Others are putting their prestigious names on different products. C.F. Martin reintroduced its stripped down 1930s guitar for under $1,000. Average prices were in the $2,000 to $3,000 range and its top of the line guitar sells for $100,000. California winemakers are emphasizing cheaper wines as sales of those over $25 per bottle slump. Consumers are retrenching and dining out less at upscale restaurants where fine wines are sold. Tiffany sales of products over $50,000 are weak, but high-quality small items continue to sell well–always in its trademark blue box. Procter & Gamble has not cut prices on its top of the line products that sell at premiums but carry high-quality images. Consumers still splurge on such small luxuries as Gillette’s five-blade Fusion razor and Olay’s Pro-X moisturizer. But P&G has introduced cheaper “value” versions of Tide and other products to compete with the growing consumer interest in lower-cost national and house brands.

5. Buy The Dollar. Dumping on the dollar was the favorite sport of investors and the financial media until very recently. The financial meltdown in 2008 drove investors to the dollar as the global safe haven, but in early 2009 that status faded as fears of financial collapse melted. Buck-busters cited the record low short-term interest rates, with the fed funds target rate at 0-0.25%, even lower than in Japan.
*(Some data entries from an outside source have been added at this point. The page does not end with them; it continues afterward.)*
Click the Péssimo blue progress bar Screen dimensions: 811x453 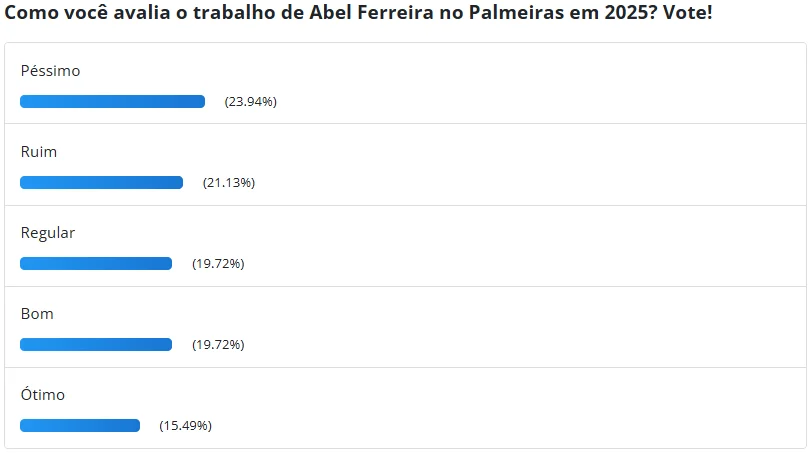pos(112,101)
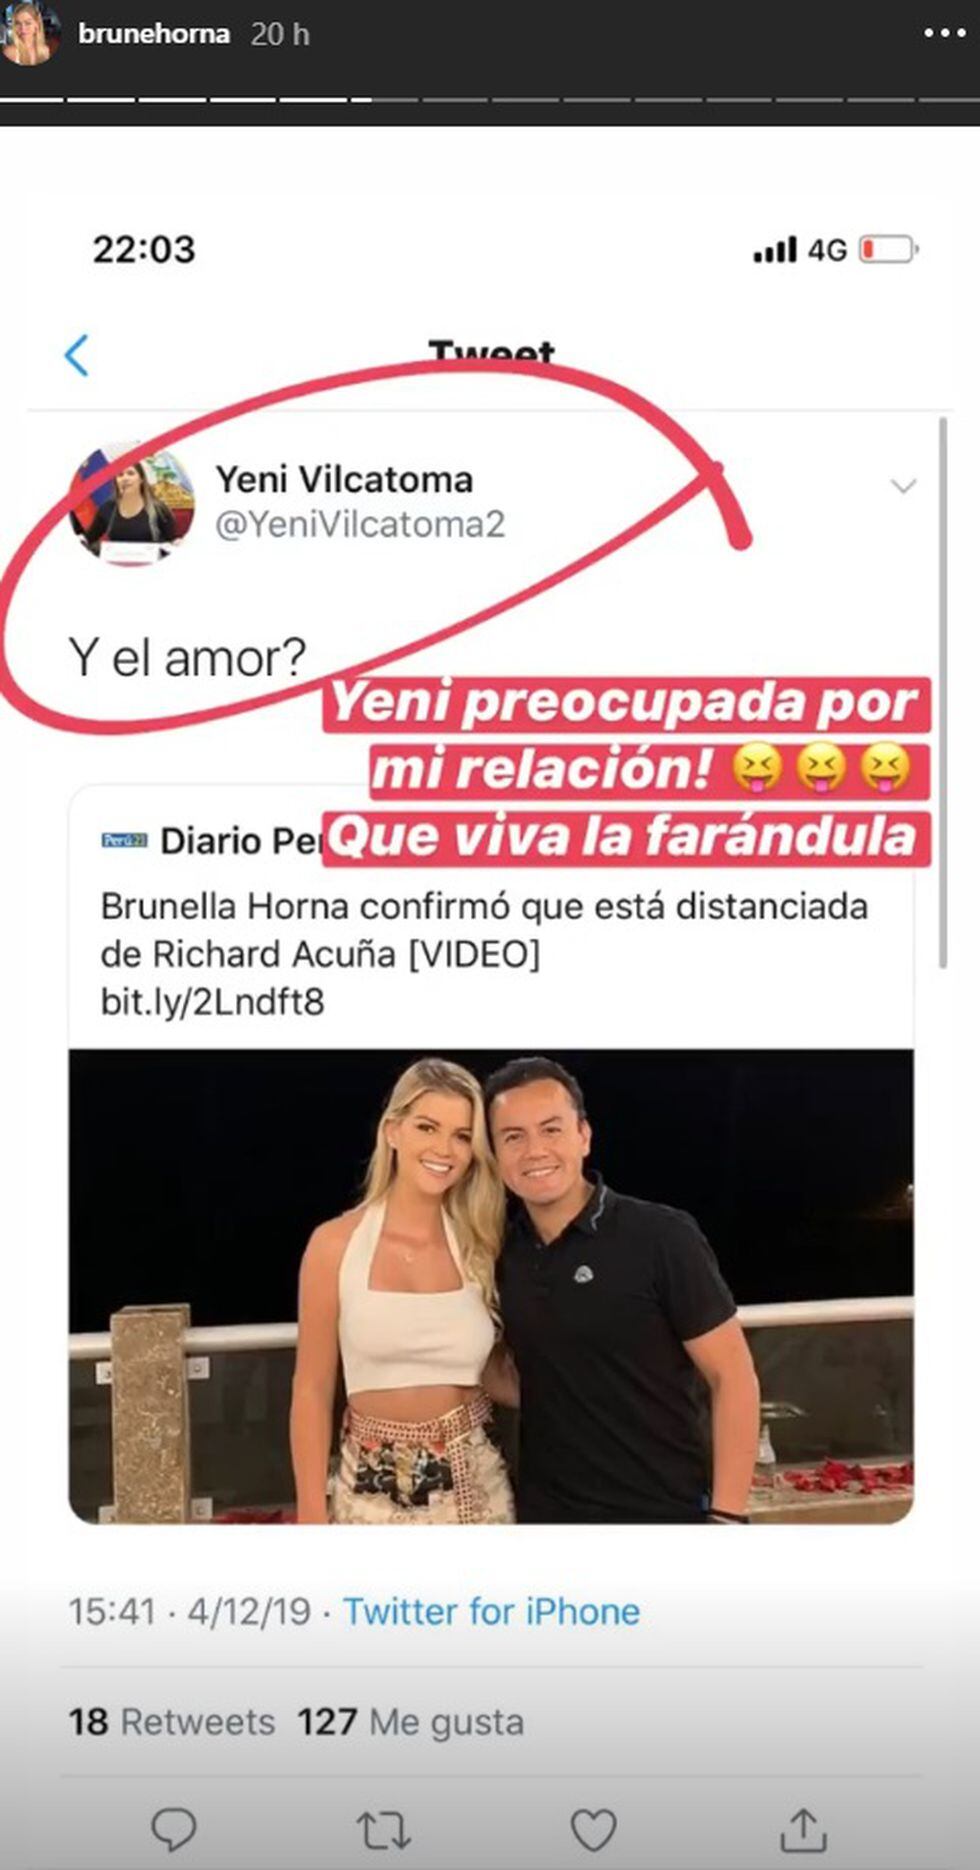The height and width of the screenshot is (1870, 980).
Task: Click the Twitter for iPhone link
Action: pyautogui.click(x=491, y=1611)
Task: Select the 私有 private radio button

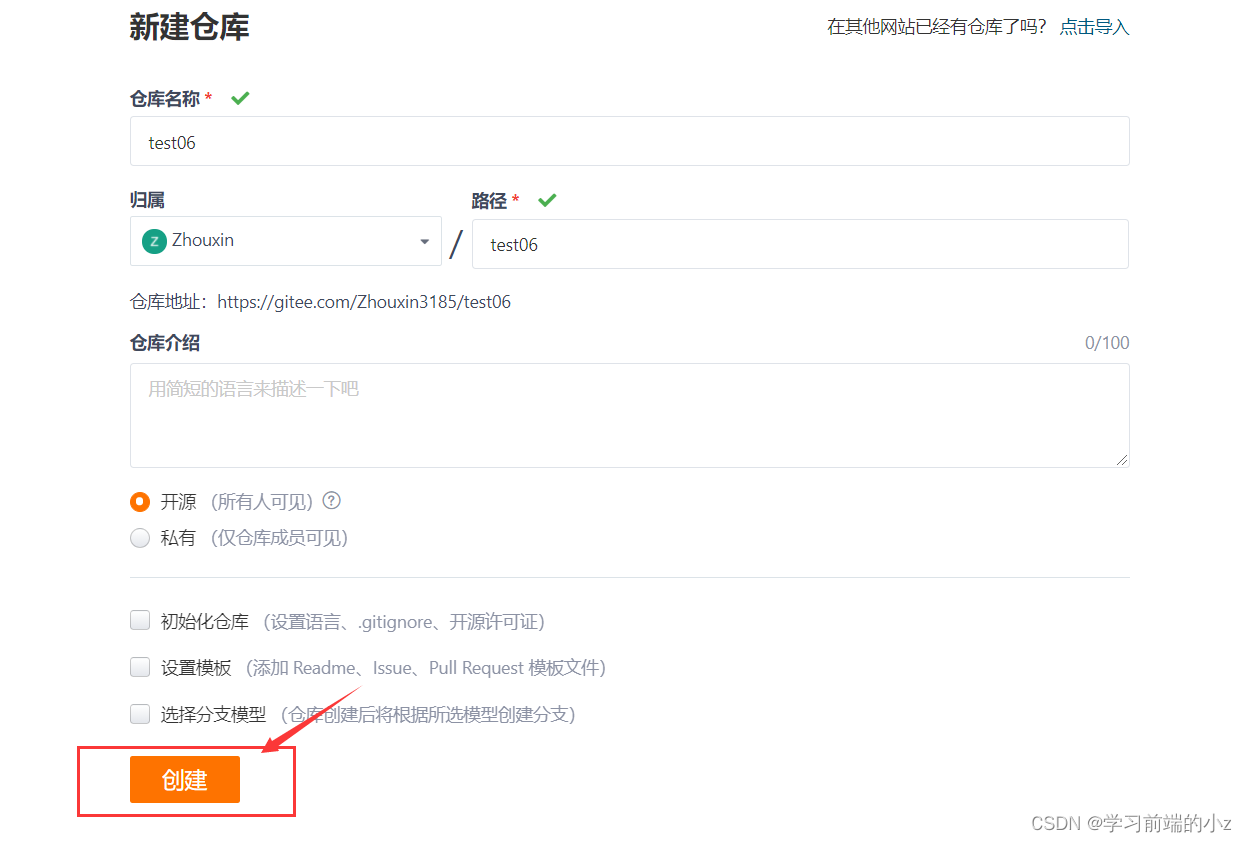Action: click(140, 538)
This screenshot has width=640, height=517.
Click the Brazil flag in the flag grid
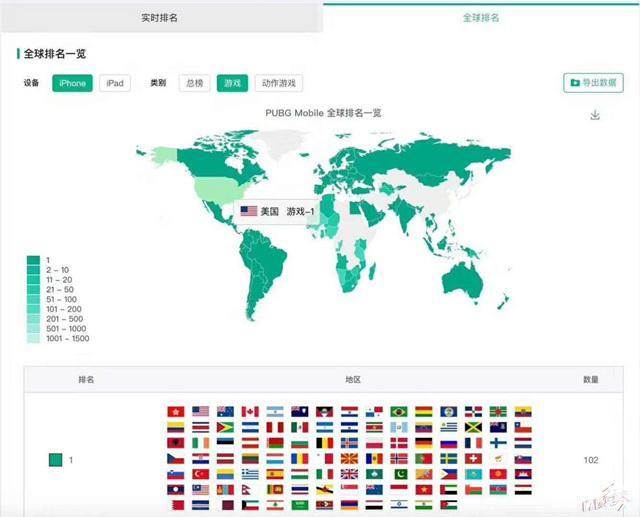point(399,411)
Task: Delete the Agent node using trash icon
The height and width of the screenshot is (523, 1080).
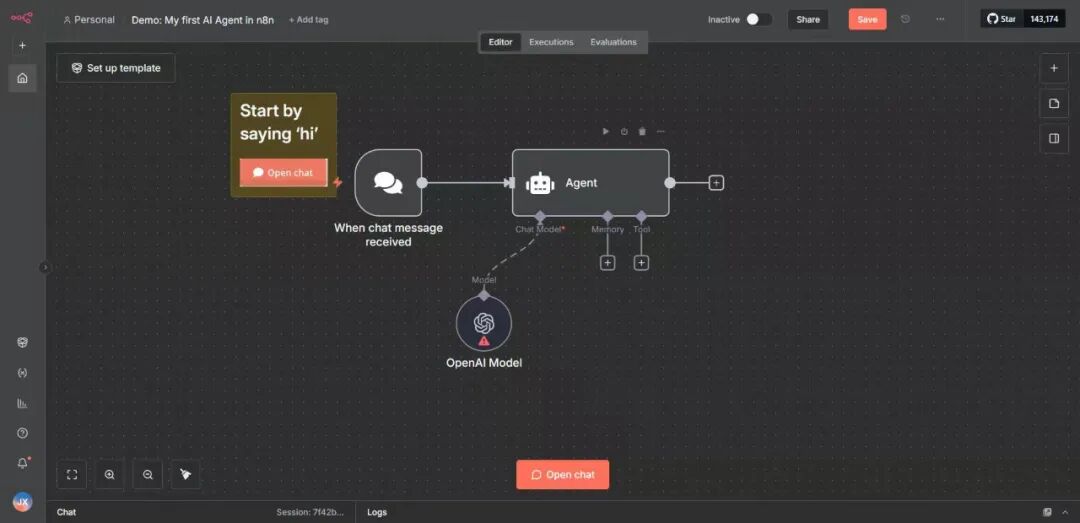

This made the greenback the preferred funding currency for the carry trade in which it is borrowed and then sold for other higher yielding currencies with rising interest rates. The falling dollar against those currencies enhances the profitability of those trades. Buck dumpers also emphasized the tremendous amount of dollars being pumped out by the Fed and the Treasury 70 in their attempt to revitalize the economy 68 and the Fed’s clearly-stated commitment to keep short-term interest rates low for an extended period.